A nomeação de António Indjai como líder das Forças Armadas da Guiné-Bissau surpreendeu elementos da Comissão da ONU para a Consolidação da Paz no país, e veio levantar dúvidas sobre a independência do Governo face ao poder militar.
"É uma decisão soberana da Guiné-Bissau, mas, por outro lado, é uma demonstração clara de que o Governo civil não tem toda a independência para fazer o que bem entende", afirmou à lusa fonte diplomática da Comissão.
Duas semanas depois da intervenção militar de 01 de Abril, a Comissão chefiada pela embaixadora brasileira junto das Nações Unidas escreveu ao ministro dos Negócios Estrangeiros guineense, pedindo que o novo chefe de Estado maior fosse alguém que não estivesse ligado à sublevação, mas António Indjai foi o protagonista daquela intervenção.
A carta, em que apelava ainda ao Governo guineense para que fosse dado um tratamento justo ao ex-líder das Forças Armadas, o detido Zamora Induta, mereceu uma resposta de Bissau considerada "positiva" pela Comissão, em que inclusivamente era pedida a continuação do apoio à estabilização do país.
Por isso, disse a mesma fonte, a nomeação de sexta-feira "foi totalmente inesperada", e levanta dúvidas quanto à forma de reacção.
"É sempre um debate, [decidir] até onde pressionar o Governo, sabendo que eles não têm o poder para fazer o que estamos a pedir.
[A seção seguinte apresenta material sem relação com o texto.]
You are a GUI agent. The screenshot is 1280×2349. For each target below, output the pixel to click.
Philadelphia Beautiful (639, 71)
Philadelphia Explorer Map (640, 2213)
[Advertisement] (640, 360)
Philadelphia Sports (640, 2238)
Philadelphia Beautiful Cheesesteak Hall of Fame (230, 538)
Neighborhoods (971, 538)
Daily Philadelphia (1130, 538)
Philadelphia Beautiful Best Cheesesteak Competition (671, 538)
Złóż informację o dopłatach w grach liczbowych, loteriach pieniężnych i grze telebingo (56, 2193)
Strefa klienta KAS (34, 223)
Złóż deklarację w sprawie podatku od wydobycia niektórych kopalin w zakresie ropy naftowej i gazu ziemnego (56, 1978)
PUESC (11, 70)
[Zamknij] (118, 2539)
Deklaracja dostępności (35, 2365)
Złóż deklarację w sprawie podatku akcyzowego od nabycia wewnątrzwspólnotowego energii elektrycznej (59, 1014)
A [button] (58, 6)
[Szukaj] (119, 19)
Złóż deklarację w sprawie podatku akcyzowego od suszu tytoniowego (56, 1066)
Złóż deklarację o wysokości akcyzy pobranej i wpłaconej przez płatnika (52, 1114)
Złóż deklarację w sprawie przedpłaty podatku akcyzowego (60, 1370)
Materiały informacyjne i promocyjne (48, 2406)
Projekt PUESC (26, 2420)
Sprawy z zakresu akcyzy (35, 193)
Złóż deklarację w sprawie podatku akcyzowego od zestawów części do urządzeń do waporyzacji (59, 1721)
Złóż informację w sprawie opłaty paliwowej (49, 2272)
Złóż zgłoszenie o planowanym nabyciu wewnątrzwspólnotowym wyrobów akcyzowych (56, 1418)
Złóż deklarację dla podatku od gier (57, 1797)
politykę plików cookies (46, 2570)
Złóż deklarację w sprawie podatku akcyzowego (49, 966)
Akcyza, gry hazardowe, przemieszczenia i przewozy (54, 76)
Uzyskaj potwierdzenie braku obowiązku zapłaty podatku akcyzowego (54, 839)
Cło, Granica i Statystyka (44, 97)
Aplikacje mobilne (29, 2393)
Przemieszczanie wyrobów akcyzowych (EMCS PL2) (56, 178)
É uma situação difícil, complicada", disse a fonte da Comissão.
"Ao tomarem essa decisão, [os membros do Governo] sabiam que não agradaria aos parceiros internacionais. Se tomaram, é porque não tiveram opção", adianta.
Nos próximos dias, terá lugar em Nova Iorque uma reunião dos embaixadores dos países da Comunidade dos Países de Língua Portuguesa junto das Nações Unidas, e se admite ainda que venha a ser convocada uma reunião de emergência da Comissão.
Até quarta-feira, será apresentado o relatório do Secretário-Geral ao Conselho de Segurança sobre a Guiné-Bissau, que será apresentado na próxima semana em Nova Iorque por Joseph Mutaboba, chefe da Missão da ONU e representante do secretário geral em Bissau.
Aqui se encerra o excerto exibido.